La Fondation Ethereum n’est plus le plus gros détenteur public de la crypto ETH. Ce rôle vient de passer à SharpLink Gaming, une société cotée au Nasdaq, bien loin des acteurs historiques de la crypto. En moins d’une semaine, l’entreprise américaine a porté ses réserves à 280 706 ETH, dépassant les 196 354 ETH de la Fondation.
Ce changement de main n’a rien d’anecdotique. Des entreprises cotées commencent à traiter la crypto comme un actif stratégique à long terme, au même titre que le cash ou l’or. Et elles le font avec des moyens importants.
Une acquisition rapide, une position assumée
Entre le 7 et le 13 juillet, SharpLink a acquis 74 656 ETH pour un montant de 156 millions de dollars, à un prix moyen de 2 852 $. L’opération a été financée grâce à une levée de fonds par émission d’actions (ATM) qui a permis à la société de mobiliser 413 millions de dollars. À l’heure actuelle, plus de la moitié de cette enveloppe reste disponible.
Fait notable : une partie des ETH acquis provient directement de la Fondation Ethereum.La Fondation semble opérer un recentrage stratégique.
Elle réduit peut-être son exposition pour financer ses activités autrement. En tout cas, elle accepte de laisser un acteur tiers devenir le principal détenteur d’ether.
Depuis l’annonce, l’action SBET (SharpLink) a gagné 10 %, signe que le marché perçoit ce mouvement comme réfléchi, et non comme une simple spéculation.
L’approche de SharpLink s’inscrit dans une tendance plus large : des entreprises cotées adoptent l’ether comme actif de bilan. Après la vague « bitcoin corporate » portée par MicroStrategy, l’ether devient à son tour une réserve stratégique, adossée à une logique de rendement.
SharpLink pousse cette logique très loin : 99,7 % des ETH sont stakés, ce qui permet à l’entreprise de générer des récompenses régulières. Elle a déjà reçu 415 ETH en staking, dont 94 ETH sur la seule semaine passée.

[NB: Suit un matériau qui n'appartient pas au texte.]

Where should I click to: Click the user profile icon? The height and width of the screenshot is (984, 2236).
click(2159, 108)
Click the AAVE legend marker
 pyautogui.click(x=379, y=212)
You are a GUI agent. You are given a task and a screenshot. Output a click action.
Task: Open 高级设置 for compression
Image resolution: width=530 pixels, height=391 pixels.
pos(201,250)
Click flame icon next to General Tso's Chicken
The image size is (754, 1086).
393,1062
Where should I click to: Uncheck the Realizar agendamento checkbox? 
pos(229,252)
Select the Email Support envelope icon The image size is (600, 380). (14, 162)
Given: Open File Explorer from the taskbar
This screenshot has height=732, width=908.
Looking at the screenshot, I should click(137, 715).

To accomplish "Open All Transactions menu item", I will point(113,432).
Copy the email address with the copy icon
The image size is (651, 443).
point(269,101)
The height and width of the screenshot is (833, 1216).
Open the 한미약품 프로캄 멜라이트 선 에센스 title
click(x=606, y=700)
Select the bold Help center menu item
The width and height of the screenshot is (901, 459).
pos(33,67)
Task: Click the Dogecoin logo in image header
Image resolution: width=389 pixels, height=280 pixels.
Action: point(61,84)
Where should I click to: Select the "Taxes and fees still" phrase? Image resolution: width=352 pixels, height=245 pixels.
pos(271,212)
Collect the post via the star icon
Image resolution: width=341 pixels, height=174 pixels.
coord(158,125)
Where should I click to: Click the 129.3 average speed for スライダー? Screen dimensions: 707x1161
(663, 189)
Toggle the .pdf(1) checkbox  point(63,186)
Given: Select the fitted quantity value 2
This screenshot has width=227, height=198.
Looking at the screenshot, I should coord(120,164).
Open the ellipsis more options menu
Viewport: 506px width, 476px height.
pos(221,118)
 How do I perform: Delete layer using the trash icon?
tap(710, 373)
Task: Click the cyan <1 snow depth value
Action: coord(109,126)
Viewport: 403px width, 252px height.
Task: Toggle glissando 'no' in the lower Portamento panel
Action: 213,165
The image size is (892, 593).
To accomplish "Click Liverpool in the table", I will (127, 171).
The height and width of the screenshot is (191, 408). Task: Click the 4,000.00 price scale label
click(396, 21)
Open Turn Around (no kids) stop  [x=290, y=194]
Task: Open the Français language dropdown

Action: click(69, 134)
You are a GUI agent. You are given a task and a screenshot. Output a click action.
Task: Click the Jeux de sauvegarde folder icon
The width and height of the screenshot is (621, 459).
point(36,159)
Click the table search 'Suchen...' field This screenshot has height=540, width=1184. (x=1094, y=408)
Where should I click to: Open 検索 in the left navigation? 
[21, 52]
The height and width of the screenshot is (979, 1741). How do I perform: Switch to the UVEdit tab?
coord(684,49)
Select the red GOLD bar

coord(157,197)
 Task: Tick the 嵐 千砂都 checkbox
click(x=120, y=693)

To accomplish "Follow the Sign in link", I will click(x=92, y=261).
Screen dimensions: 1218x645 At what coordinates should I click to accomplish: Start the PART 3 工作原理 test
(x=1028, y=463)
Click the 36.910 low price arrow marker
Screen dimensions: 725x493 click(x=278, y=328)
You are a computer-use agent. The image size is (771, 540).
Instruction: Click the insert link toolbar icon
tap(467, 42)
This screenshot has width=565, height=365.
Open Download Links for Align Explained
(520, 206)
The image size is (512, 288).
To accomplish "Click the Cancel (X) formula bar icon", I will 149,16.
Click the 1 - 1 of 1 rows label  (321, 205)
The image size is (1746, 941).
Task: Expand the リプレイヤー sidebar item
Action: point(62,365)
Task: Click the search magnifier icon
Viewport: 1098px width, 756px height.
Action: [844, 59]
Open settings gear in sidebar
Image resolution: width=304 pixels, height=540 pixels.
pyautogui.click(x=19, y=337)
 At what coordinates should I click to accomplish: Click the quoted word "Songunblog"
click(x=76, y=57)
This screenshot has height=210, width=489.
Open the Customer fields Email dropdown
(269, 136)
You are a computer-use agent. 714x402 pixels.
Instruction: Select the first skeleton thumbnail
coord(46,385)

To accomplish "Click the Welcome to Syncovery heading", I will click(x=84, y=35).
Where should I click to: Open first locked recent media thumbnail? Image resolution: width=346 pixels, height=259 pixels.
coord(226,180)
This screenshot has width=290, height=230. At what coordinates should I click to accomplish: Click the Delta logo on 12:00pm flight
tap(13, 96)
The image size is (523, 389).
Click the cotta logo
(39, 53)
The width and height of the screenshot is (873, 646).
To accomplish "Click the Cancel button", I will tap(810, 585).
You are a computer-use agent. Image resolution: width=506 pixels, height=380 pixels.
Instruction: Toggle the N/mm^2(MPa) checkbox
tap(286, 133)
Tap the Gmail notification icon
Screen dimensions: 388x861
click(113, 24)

Autrement dit, ces actifs ne dorment pas. Ils sont activement valorisés via le Proof-of-Stake du réseau Ethereum.
D’autres entreprises suivent une trajectoire similaire comme BitMine Immersion ou Bit Digital mais aucune n’a atteint ce niveau de détention. SharpLink assume clairement vouloir jouer dans la cour des plus gros détenteurs publics d’ETH, avec une stratégie transparente et mesurable.
Une stratégie soutenue par l’écosystème
Ce positionnement ne sort pas de nulle part. En mai, Joseph Lubin, cofondateur d’Ethereum et CEO de Consensys, a rejoint le conseil d’administration de SharpLink. Peu après, Consensys a dirigé un placement privé de 425 millions de dollars pour financer les ambitions de l’entreprise.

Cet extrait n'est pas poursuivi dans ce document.